Excerpted passage:

━━━

His work on the cosmic-ray problem led him to propose in 1937 the existence of a galactic magnetic field. Because interstellar space was then believed to be a vacuum, it was widely thought that there could be no interstellar magnetic field because the magnetic field of individual stars would be too weak to fill interstellar space. Alfvén proposed that interstellar space could contain enough plasma to carry electric currents that would produce the magnetic field. Only much later was the existence of the galactic magnetic field confirmed, and, as is typical of many of Alfvén's contributions, without formal recognition that the idea has been his.
Alfvén thought that theories of cosmical phenomena must agree with laboratory experiments. He later broadened his definition of "laboratory" to include space itself. He believed that the laws of nature apply everywhere, and a key to his success seems to be the fresh perspective that came from applying laboratory results to problems in space physics and astrophysics.
Considering Alfvén's many fundamental accomplishments, it now seems bizarre that, until he was awarded the Nobel Prize, he was not well regarded by other leading scientists. For example, in 1939 he wrote a remarkable paper in which he proposed a theory for magnetic storms and auroras. This paper, which lays out now accepted basic ideas on how plasma flows around a dipole magnetic field to create Birkeland currents that flow in and out of the auroral zone, was denied publication in a premier journal of the day because it disagreed with the theories of space physics pioneer Sydney Chapman and his colleagues. To get this and other important early papers published, he eventually turned to journals that did not enjoy international readership. Most of Alfvén's ideas were finally made known to the scientific community through his marvelous book, Cosmical Electrodynamics, which was published in 1950. This book has inspired a number of books by others that incorporate similar approaches and content.

━━━

Task: Translate this sentence from the passage on Alfvén's work into Spanish: "Alfvén thought that theories of cosmical phenomena must agree with laboratory experiments." The listing isn't needed for this work.

Information supplied:

━━━

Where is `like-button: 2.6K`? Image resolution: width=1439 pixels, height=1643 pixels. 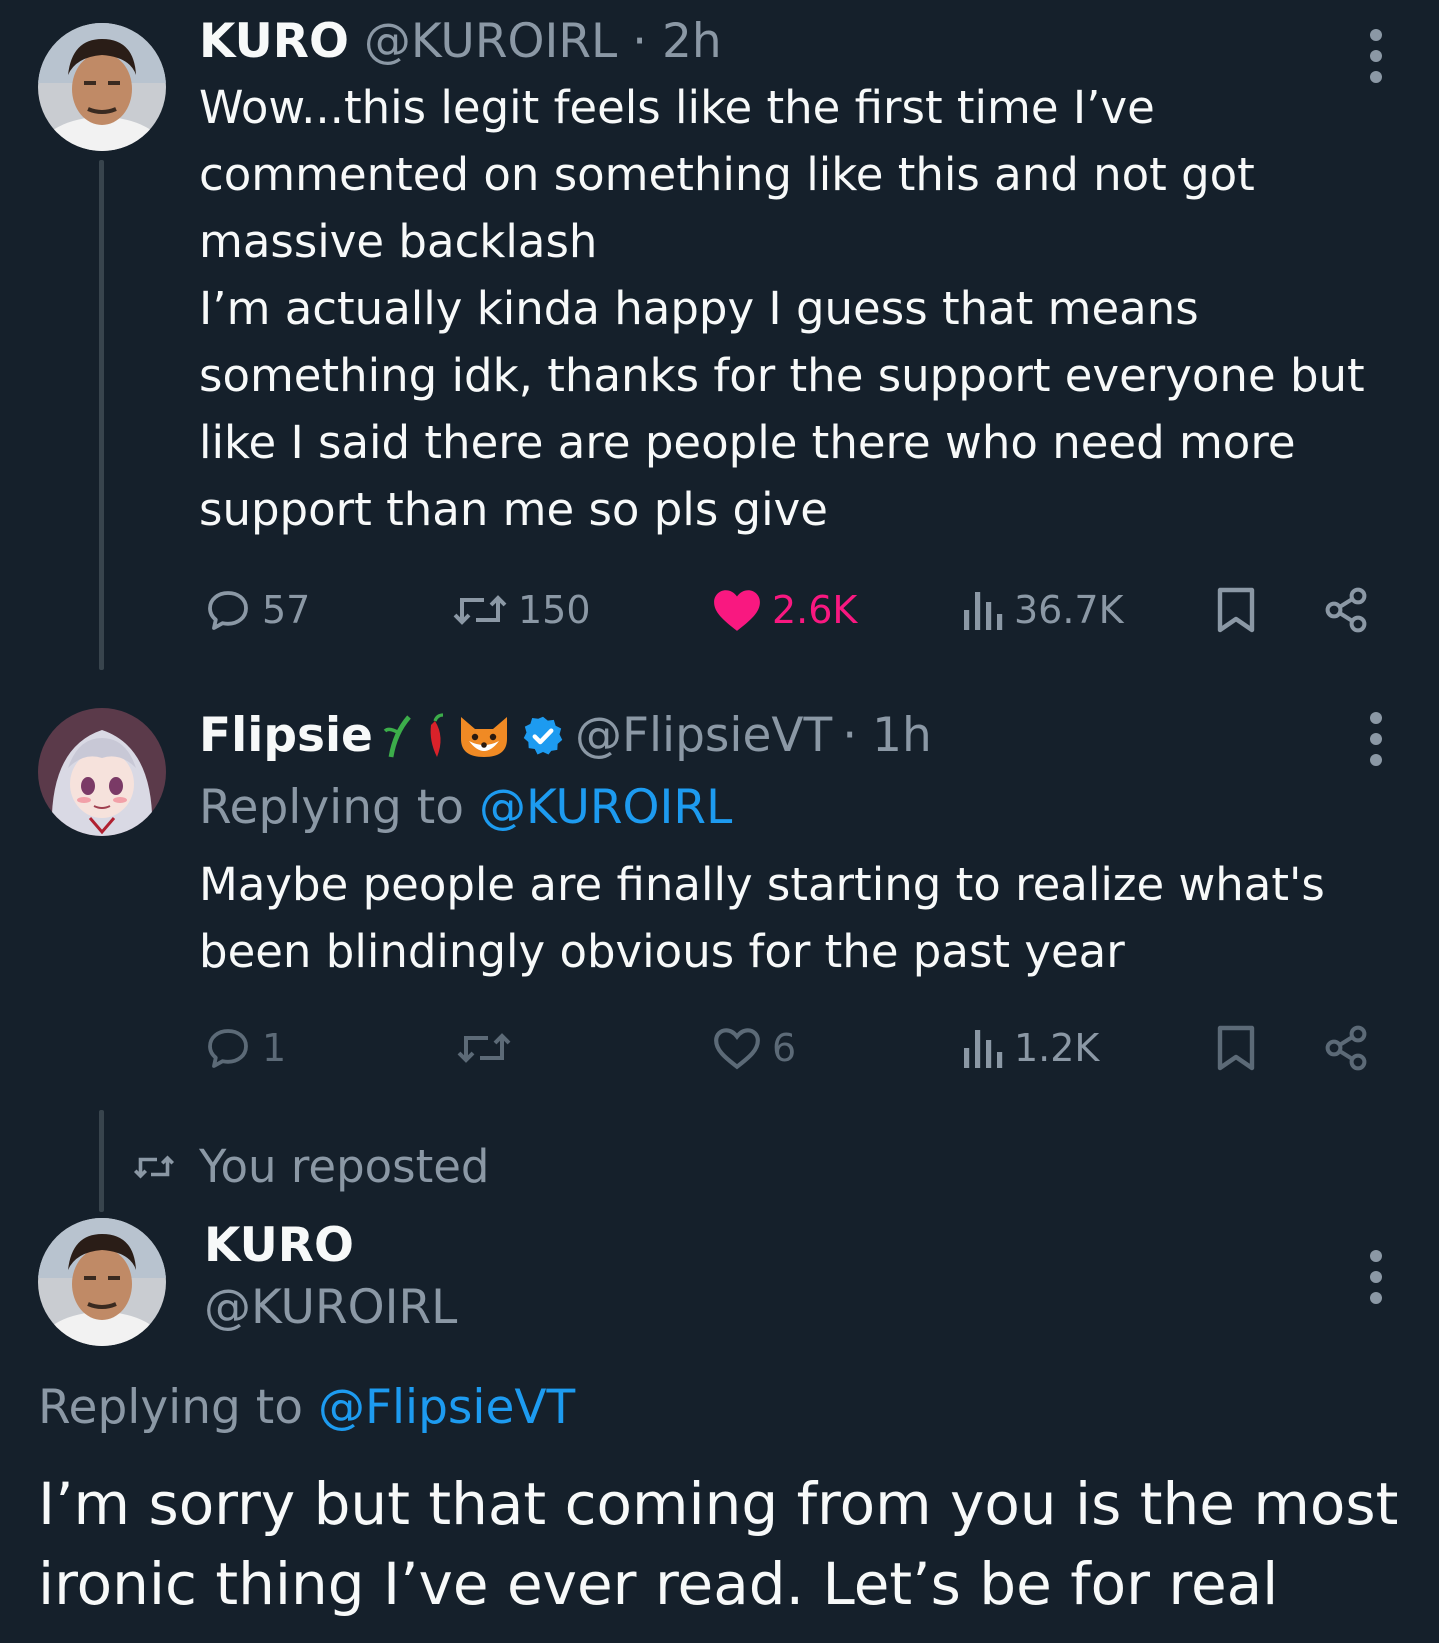
like-button: 2.6K is located at coordinates (784, 610).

━━━

Your solution: Alfvén pensaba que las teorías de los fenómenos cósmicos debían concordar con los experimentos de laboratorio.